'Aunt Jemima Is Next': Land O'Lakes Butter Quietly Retires Native American Imagery — And Right-Wing Hysteria, Naturally, Ensues

The old Land O'Lakes label, featuring the Native American character Mia

The label of Land O'Lakes dairy products featuring the familiar Native American "maiden" is one of the most iconic product images ever. It also represents the worst of cultural appropriation, perpetuates the myth of friendly relations between Native Americans and early European settlers, and even trivializes genocide, critics have charged.

And so, the character — whose name is Mia — has officially gone the way of the Frito Bandito, Sambo's and every other racist brand mascot down through the history of American capitalism.

As Modern Farmer noted, Land O'Lakes retired the old label (which had been around since 1928) very quietly — but that didn't stop the ferocious roar of complaints that followed, angrily denouncing the redesign as political correctness gone too far.

A few choice comments on Modern Farmer's story (many of which I have edited only to make them passably literate):

"This has gone too far.

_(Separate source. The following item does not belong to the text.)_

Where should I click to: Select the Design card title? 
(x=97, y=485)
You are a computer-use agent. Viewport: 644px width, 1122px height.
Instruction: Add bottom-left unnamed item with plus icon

The subversiveness of a small group is dominating our society. Land O'Lakes should not fold so easily."

"PC BS is destroying the country. Seems everyone is offended by something, and if one out of 10 million feels slighted then things are changed. Sad sad sad."

"America is no more. Aunt Jemima is next."

Several readers were so pissed that they threatened to quit buying Land O'Lakes.

This is hardly the first time a company has been blasted for embracing Native stereotypes — the offenders include everything from pro sports (Atlanta Braves, Washington Redskins) to potato chips (Yum Yum brand) to alcoholic beverages (Crazy Horse malt liquor), as Business Insider reports.

There was also that Victoria's Secret fuck-up a few years back, when a model donned a massive Native headdress for the retailer's annual fashion show — something Good Morning America invited me on to yack about. What I told GMA was that the brand obviously did the right thing in apologizing and agreeing to edit the offending outfit from the program before it aired on national television. My question was, who ever thought having Karlie Kloss strut down a runway in her underwear and a headdress was a good idea in the first place?

As with Reese Witherspoon's fashion line Draper James sponsoring a coronavirus-inspired dress giveaway aimed at honoring schoolteachers who in reality had almost no shot at actually winning a free dress, but a 100 percent chance of ending up on the label's email list, oftentimes brand marketers' hearts are in the right place, but their brains are slow to follow.

Brands have enough trouble lately than to go around embracing cultural stereotypes and purposely offending all good thinking people. And if the Charles Darwin crowd doesn't wish to join the rest of us in the 21st century, well, don't they have an anti-social distancing protest or some homophobic tents in Central Park to get to?